*Work order*
When the string "will" occurs in a line of the records, show that line.

Saved entries:

>>>>>

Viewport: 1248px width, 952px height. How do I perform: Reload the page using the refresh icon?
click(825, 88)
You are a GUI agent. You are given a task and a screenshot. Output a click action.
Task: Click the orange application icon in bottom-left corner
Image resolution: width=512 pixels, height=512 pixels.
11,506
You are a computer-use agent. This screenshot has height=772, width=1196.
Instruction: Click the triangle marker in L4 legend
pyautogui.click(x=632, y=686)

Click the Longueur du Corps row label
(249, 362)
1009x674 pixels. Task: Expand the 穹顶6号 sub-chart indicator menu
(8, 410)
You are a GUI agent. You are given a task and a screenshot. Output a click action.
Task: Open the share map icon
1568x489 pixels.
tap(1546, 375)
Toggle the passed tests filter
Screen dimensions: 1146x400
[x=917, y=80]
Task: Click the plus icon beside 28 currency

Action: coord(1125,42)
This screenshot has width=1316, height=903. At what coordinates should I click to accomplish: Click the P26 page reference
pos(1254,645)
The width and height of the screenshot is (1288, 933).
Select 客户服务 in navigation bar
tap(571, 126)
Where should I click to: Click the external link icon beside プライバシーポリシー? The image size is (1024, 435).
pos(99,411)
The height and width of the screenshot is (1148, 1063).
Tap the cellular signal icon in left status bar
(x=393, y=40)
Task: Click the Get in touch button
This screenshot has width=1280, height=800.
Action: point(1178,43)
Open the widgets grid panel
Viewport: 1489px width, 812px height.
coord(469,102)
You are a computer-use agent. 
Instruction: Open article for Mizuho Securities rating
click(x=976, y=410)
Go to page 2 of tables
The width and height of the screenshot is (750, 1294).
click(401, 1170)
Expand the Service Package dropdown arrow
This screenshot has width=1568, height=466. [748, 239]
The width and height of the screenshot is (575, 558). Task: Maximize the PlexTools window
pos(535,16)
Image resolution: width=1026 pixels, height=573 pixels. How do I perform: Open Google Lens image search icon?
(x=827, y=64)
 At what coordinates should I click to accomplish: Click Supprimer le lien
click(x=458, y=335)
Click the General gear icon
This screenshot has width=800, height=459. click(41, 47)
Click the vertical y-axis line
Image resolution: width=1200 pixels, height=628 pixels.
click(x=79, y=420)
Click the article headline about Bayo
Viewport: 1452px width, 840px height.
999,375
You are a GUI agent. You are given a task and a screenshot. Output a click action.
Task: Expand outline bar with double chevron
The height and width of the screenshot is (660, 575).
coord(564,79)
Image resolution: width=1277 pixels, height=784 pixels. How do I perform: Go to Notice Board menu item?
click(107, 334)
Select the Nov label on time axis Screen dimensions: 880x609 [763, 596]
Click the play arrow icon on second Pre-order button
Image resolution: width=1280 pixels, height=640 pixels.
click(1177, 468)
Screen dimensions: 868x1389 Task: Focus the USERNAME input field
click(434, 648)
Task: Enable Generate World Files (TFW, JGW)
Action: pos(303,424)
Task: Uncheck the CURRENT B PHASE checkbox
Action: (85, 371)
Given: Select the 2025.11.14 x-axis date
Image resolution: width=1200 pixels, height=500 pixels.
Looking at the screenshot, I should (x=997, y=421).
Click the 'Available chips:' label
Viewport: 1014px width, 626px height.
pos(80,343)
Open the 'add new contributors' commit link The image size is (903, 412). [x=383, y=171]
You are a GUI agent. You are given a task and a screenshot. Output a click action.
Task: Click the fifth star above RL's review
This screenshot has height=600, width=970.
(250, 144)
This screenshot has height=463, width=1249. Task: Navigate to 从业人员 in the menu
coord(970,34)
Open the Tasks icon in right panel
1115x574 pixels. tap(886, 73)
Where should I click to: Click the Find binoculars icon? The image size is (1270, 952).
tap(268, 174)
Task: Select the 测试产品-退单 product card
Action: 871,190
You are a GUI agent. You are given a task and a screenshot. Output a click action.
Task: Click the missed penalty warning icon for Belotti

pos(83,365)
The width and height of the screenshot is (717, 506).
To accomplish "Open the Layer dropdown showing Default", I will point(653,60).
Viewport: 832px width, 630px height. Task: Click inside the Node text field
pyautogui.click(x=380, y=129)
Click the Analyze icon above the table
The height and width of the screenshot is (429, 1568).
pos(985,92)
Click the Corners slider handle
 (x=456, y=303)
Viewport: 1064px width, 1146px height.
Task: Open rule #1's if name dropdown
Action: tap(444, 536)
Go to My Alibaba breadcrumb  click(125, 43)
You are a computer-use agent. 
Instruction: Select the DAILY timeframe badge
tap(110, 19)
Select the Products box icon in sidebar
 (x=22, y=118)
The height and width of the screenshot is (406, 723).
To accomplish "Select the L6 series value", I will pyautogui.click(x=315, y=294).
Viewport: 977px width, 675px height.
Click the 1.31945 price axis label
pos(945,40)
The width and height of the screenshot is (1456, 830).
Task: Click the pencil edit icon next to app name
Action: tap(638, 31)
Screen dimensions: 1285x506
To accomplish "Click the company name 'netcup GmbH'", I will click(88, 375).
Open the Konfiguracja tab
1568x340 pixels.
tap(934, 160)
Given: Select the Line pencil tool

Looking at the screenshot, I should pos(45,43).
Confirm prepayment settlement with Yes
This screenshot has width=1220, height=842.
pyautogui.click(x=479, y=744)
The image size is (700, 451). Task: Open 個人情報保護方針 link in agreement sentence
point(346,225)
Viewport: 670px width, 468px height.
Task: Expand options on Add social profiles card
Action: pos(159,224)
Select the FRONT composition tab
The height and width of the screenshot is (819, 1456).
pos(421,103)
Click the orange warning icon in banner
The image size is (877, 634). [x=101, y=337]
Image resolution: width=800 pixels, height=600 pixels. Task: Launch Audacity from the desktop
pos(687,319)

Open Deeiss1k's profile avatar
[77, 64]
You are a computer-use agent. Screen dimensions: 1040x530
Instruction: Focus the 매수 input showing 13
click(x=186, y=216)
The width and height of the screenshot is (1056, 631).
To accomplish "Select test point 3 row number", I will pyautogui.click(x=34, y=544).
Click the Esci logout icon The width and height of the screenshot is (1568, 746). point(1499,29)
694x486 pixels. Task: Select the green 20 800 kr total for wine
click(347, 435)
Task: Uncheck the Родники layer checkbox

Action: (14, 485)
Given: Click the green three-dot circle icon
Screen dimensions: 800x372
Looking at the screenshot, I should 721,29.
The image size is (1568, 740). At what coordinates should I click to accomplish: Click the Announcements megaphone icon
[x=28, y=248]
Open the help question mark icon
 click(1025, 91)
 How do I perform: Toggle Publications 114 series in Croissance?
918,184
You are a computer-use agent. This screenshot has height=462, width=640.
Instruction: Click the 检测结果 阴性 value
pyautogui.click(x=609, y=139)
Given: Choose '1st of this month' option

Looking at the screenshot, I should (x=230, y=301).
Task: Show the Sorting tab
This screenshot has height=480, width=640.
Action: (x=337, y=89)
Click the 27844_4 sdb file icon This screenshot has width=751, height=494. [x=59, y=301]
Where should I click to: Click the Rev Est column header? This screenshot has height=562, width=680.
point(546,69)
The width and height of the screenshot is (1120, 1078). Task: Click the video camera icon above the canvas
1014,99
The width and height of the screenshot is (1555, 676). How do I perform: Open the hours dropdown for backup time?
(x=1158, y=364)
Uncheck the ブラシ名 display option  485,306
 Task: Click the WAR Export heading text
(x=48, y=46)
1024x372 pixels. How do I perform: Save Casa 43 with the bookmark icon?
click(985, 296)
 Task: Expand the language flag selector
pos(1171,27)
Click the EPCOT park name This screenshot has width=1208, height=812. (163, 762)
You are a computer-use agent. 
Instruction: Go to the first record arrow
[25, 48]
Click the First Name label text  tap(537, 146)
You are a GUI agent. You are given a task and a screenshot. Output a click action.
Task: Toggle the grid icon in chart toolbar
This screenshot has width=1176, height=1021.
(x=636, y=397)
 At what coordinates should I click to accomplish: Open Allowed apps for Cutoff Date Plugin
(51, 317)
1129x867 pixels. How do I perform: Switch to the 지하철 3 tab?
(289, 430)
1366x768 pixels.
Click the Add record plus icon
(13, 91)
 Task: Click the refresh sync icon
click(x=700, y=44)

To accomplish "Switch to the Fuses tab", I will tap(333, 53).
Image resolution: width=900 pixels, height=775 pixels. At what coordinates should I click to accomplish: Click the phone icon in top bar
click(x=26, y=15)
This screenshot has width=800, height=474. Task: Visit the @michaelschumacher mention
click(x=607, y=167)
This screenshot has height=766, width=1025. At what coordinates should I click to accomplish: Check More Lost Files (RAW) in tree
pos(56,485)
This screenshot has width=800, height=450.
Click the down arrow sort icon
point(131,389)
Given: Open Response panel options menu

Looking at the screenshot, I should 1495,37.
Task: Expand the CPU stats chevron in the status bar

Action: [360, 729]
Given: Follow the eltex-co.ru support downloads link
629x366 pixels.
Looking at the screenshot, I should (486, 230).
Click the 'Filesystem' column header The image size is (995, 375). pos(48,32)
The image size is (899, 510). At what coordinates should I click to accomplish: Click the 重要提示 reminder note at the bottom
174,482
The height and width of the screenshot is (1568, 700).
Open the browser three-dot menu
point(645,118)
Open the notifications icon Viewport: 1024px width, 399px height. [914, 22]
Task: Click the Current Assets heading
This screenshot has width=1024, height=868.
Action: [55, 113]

<<<<<

*Answer space*
To accomplish "Open the Layer dropdown showing Default", I will point(653,60).
To accomplish "Select the L6 series value", I will pyautogui.click(x=315, y=294).
To accomplish "Click the company name 'netcup GmbH'", I will click(88, 375).
To accomplish "Select test point 3 row number", I will pyautogui.click(x=34, y=544).
To accomplish "Switch to the Fuses tab", I will tap(333, 53).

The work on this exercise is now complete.